→ Saved data entries
____

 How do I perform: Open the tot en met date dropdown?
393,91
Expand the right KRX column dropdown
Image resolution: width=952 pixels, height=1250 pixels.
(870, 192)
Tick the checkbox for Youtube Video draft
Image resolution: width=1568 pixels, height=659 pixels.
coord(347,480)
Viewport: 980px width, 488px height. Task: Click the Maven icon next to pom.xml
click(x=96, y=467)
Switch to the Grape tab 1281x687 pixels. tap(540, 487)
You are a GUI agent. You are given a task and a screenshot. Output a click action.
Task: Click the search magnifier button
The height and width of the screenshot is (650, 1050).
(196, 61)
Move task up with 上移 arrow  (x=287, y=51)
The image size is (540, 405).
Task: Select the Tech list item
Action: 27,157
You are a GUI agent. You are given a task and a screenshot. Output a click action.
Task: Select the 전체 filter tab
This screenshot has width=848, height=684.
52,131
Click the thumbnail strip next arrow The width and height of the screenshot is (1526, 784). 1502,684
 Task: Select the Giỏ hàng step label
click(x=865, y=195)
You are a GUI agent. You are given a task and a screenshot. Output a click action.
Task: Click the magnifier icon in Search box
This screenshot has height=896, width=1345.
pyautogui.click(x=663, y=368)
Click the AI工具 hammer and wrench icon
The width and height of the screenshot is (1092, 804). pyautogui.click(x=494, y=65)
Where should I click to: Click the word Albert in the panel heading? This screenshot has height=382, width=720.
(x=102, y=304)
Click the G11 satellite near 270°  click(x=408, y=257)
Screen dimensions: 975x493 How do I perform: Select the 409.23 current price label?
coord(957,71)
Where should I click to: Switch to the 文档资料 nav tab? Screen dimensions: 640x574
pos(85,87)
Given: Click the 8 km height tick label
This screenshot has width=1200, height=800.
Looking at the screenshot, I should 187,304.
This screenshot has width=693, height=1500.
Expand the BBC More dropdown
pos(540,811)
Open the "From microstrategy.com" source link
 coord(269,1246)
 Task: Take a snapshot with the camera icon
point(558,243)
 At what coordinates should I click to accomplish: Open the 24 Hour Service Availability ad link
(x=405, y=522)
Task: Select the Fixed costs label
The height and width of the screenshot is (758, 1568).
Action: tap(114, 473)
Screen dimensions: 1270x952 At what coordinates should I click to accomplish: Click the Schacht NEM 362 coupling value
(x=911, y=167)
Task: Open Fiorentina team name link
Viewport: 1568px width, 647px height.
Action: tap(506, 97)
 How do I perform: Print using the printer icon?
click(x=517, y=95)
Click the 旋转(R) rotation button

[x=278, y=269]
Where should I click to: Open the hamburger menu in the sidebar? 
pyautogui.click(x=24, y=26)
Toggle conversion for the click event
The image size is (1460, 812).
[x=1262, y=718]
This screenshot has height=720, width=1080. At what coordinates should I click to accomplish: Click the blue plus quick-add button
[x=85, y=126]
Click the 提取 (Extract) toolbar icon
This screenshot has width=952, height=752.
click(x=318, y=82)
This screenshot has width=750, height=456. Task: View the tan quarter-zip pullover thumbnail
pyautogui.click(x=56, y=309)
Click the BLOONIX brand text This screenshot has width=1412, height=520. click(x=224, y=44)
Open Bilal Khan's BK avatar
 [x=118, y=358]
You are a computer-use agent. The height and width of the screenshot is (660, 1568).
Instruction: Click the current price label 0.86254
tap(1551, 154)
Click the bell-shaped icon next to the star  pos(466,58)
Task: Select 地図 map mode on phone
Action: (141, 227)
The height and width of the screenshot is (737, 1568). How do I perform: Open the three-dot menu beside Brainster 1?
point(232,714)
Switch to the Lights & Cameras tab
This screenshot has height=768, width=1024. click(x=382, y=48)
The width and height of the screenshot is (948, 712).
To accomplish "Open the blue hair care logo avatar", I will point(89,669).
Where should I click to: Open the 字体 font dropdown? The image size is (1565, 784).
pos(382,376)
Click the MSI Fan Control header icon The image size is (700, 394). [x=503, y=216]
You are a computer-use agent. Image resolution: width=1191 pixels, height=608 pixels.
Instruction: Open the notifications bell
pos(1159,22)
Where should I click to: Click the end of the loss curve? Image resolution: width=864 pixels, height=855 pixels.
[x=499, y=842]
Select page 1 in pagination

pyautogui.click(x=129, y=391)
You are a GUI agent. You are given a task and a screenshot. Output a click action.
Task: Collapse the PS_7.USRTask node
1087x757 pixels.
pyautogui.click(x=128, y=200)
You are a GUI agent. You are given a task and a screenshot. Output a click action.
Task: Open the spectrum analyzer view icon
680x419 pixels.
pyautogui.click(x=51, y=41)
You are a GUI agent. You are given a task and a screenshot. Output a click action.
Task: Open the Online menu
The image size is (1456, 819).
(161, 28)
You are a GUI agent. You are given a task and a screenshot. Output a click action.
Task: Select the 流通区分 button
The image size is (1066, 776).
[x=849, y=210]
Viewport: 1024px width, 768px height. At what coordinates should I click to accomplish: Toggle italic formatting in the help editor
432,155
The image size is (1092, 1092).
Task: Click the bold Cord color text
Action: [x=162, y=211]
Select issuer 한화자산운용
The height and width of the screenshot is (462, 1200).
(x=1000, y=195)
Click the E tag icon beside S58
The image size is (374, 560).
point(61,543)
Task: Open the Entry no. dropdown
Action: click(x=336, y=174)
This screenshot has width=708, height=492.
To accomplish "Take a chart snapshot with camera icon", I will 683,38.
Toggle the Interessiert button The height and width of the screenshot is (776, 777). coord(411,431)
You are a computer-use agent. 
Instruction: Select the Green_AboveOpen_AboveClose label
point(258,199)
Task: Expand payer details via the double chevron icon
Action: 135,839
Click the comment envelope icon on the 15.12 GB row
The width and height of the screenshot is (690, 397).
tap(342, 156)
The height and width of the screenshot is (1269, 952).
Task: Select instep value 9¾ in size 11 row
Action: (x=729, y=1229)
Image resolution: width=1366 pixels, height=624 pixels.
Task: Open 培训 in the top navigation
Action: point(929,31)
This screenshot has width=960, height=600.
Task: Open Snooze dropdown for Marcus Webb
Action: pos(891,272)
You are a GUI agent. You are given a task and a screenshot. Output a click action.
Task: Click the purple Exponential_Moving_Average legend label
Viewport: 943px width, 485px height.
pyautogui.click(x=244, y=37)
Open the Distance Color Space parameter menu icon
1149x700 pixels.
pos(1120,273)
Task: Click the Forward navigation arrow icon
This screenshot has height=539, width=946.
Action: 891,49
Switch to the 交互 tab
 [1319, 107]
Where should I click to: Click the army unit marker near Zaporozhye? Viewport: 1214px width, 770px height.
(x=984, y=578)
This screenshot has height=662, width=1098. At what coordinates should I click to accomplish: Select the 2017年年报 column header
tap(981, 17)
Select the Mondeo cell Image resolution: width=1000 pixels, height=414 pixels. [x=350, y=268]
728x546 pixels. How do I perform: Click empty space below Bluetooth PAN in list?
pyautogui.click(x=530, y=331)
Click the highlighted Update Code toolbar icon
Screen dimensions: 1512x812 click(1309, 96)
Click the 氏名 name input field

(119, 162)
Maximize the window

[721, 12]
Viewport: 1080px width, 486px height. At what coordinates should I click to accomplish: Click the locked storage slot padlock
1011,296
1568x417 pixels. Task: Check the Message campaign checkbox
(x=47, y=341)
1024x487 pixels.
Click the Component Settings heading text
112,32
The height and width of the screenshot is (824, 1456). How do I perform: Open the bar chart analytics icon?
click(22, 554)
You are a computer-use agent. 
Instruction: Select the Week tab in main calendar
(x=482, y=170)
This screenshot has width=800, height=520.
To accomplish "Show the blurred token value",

____

→ TASK DESCRIPTION
The required output is a copy of each line in the records where the string "will" occurs.

→ TASK ANSWER
To accomplish "Open the blue hair care logo avatar", I will point(89,669).
To accomplish "Take a chart snapshot with camera icon", I will 683,38.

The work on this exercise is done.